Task to carry out:
Copy all of the items below character for character, keeping their line breaks and spacing.

The input:

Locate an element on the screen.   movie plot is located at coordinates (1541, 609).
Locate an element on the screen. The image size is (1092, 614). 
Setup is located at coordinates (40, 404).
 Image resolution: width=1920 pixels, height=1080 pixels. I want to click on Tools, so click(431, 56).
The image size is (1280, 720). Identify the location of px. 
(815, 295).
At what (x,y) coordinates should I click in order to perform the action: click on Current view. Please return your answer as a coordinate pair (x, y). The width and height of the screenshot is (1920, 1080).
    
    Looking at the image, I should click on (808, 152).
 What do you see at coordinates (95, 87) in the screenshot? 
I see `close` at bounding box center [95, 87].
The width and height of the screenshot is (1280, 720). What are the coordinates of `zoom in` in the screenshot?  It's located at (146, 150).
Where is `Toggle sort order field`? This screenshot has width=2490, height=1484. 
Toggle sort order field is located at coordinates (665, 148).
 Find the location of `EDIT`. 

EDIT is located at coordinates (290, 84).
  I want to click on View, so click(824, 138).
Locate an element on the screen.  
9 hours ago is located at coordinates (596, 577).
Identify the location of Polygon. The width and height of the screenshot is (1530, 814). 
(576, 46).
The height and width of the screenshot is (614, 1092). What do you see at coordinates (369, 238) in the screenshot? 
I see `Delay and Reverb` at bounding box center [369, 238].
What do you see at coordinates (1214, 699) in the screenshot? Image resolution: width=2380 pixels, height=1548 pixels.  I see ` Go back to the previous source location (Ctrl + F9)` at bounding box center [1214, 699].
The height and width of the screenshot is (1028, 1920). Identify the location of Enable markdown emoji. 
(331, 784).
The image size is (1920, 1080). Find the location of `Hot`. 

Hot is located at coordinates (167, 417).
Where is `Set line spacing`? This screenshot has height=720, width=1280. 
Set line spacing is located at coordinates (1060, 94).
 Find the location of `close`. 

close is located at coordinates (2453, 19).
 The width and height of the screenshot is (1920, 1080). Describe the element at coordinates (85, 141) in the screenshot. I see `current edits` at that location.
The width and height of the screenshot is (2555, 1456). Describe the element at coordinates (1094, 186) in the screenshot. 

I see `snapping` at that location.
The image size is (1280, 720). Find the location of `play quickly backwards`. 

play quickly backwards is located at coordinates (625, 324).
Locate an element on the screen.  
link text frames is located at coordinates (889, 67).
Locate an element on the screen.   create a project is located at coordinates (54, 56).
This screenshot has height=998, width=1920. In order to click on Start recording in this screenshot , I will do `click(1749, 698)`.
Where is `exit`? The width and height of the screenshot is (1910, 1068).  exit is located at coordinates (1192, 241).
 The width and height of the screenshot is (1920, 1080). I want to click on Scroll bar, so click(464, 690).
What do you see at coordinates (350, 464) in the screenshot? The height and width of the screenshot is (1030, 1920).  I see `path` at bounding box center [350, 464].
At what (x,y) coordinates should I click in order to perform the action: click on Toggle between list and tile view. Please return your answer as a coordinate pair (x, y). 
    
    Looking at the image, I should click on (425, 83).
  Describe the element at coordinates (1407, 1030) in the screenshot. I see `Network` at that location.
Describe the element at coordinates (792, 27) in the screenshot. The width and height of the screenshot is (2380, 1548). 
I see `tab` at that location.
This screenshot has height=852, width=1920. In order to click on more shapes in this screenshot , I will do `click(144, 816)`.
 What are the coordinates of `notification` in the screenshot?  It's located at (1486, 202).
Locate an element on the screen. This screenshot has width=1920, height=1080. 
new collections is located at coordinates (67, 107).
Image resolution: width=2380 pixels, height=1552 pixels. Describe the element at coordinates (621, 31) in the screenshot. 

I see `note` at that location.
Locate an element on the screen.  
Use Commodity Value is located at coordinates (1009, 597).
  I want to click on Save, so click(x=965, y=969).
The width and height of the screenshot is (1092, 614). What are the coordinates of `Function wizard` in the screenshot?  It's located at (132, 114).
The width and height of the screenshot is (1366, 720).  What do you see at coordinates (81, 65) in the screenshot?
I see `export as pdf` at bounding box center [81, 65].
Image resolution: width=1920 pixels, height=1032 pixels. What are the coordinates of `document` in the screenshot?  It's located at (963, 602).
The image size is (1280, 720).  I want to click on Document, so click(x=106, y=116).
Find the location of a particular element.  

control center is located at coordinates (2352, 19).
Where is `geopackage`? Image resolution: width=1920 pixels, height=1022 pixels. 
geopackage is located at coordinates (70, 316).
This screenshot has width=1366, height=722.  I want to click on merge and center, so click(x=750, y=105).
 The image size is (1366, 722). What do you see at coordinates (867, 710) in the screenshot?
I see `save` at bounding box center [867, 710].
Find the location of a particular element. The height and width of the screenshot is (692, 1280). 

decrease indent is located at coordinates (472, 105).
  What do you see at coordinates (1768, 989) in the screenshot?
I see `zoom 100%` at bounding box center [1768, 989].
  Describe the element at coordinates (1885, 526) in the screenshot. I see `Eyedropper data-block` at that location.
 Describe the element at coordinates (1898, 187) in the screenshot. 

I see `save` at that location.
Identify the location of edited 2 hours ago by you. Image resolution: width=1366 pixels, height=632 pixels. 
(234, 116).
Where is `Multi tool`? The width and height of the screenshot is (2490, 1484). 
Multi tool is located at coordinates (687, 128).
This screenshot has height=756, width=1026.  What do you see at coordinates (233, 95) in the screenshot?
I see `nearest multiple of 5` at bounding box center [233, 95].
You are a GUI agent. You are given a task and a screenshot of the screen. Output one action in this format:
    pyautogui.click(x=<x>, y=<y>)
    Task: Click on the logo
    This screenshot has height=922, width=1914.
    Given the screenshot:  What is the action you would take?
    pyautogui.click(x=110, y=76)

Result of the exercise:
Locate an element on the screen.   movie plot is located at coordinates (1541, 609).
Locate an element on the screen. The image size is (1092, 614). 
Setup is located at coordinates (40, 404).
 Image resolution: width=1920 pixels, height=1080 pixels. I want to click on Tools, so click(431, 56).
The image size is (1280, 720). Identify the location of px. 
(815, 295).
At what (x,y) coordinates should I click in order to perform the action: click on Current view. Please return your answer as a coordinate pair (x, y). The width and height of the screenshot is (1920, 1080).
    
    Looking at the image, I should click on (808, 152).
 What do you see at coordinates (95, 87) in the screenshot? 
I see `close` at bounding box center [95, 87].
The width and height of the screenshot is (1280, 720). What are the coordinates of `zoom in` in the screenshot?  It's located at (146, 150).
Where is `Toggle sort order field`? This screenshot has width=2490, height=1484. 
Toggle sort order field is located at coordinates (665, 148).
 Find the location of `EDIT`. 

EDIT is located at coordinates (290, 84).
  I want to click on View, so click(824, 138).
Locate an element on the screen.  
9 hours ago is located at coordinates (596, 577).
Identify the location of Polygon. The width and height of the screenshot is (1530, 814). 
(576, 46).
The height and width of the screenshot is (614, 1092). What do you see at coordinates (369, 238) in the screenshot? 
I see `Delay and Reverb` at bounding box center [369, 238].
What do you see at coordinates (1214, 699) in the screenshot? Image resolution: width=2380 pixels, height=1548 pixels.  I see ` Go back to the previous source location (Ctrl + F9)` at bounding box center [1214, 699].
The height and width of the screenshot is (1028, 1920). Identify the location of Enable markdown emoji. 
(331, 784).
The image size is (1920, 1080). Find the location of `Hot`. 

Hot is located at coordinates (167, 417).
Where is `Set line spacing`? This screenshot has height=720, width=1280. 
Set line spacing is located at coordinates (1060, 94).
 Find the location of `close`. 

close is located at coordinates (2453, 19).
 The width and height of the screenshot is (1920, 1080). Describe the element at coordinates (85, 141) in the screenshot. I see `current edits` at that location.
The width and height of the screenshot is (2555, 1456). Describe the element at coordinates (1094, 186) in the screenshot. 

I see `snapping` at that location.
The image size is (1280, 720). Find the location of `play quickly backwards`. 

play quickly backwards is located at coordinates (625, 324).
Locate an element on the screen.  
link text frames is located at coordinates (889, 67).
Locate an element on the screen.   create a project is located at coordinates (54, 56).
This screenshot has height=998, width=1920. In order to click on Start recording in this screenshot , I will do `click(1749, 698)`.
Where is `exit`? The width and height of the screenshot is (1910, 1068).  exit is located at coordinates (1192, 241).
 The width and height of the screenshot is (1920, 1080). I want to click on Scroll bar, so click(464, 690).
What do you see at coordinates (350, 464) in the screenshot? The height and width of the screenshot is (1030, 1920).  I see `path` at bounding box center [350, 464].
At what (x,y) coordinates should I click in order to perform the action: click on Toggle between list and tile view. Please return your answer as a coordinate pair (x, y). 
    
    Looking at the image, I should click on (425, 83).
  Describe the element at coordinates (1407, 1030) in the screenshot. I see `Network` at that location.
Describe the element at coordinates (792, 27) in the screenshot. The width and height of the screenshot is (2380, 1548). 
I see `tab` at that location.
This screenshot has height=852, width=1920. In order to click on more shapes in this screenshot , I will do `click(144, 816)`.
 What are the coordinates of `notification` in the screenshot?  It's located at (1486, 202).
Locate an element on the screen. This screenshot has width=1920, height=1080. 
new collections is located at coordinates (67, 107).
Image resolution: width=2380 pixels, height=1552 pixels. Describe the element at coordinates (621, 31) in the screenshot. 

I see `note` at that location.
Locate an element on the screen.  
Use Commodity Value is located at coordinates (1009, 597).
  I want to click on Save, so click(x=965, y=969).
The width and height of the screenshot is (1092, 614). What are the coordinates of `Function wizard` in the screenshot?  It's located at (132, 114).
The width and height of the screenshot is (1366, 720).  What do you see at coordinates (81, 65) in the screenshot?
I see `export as pdf` at bounding box center [81, 65].
Image resolution: width=1920 pixels, height=1032 pixels. What are the coordinates of `document` in the screenshot?  It's located at (963, 602).
The image size is (1280, 720).  I want to click on Document, so click(x=106, y=116).
Find the location of a particular element.  

control center is located at coordinates (2352, 19).
Where is `geopackage`? Image resolution: width=1920 pixels, height=1022 pixels. 
geopackage is located at coordinates (70, 316).
This screenshot has width=1366, height=722.  I want to click on merge and center, so click(x=750, y=105).
 The image size is (1366, 722). What do you see at coordinates (867, 710) in the screenshot?
I see `save` at bounding box center [867, 710].
Find the location of a particular element. The height and width of the screenshot is (692, 1280). 

decrease indent is located at coordinates (472, 105).
  What do you see at coordinates (1768, 989) in the screenshot?
I see `zoom 100%` at bounding box center [1768, 989].
  Describe the element at coordinates (1885, 526) in the screenshot. I see `Eyedropper data-block` at that location.
 Describe the element at coordinates (1898, 187) in the screenshot. 

I see `save` at that location.
Identify the location of edited 2 hours ago by you. Image resolution: width=1366 pixels, height=632 pixels. 
(234, 116).
Where is `Multi tool`? The width and height of the screenshot is (2490, 1484). 
Multi tool is located at coordinates (687, 128).
This screenshot has height=756, width=1026.  What do you see at coordinates (233, 95) in the screenshot?
I see `nearest multiple of 5` at bounding box center [233, 95].
You are a GUI agent. You are given a task and a screenshot of the screen. Output one action in this format:
    pyautogui.click(x=<x>, y=<y>)
    Task: Click on the logo
    This screenshot has height=922, width=1914.
    Given the screenshot:  What is the action you would take?
    pyautogui.click(x=110, y=76)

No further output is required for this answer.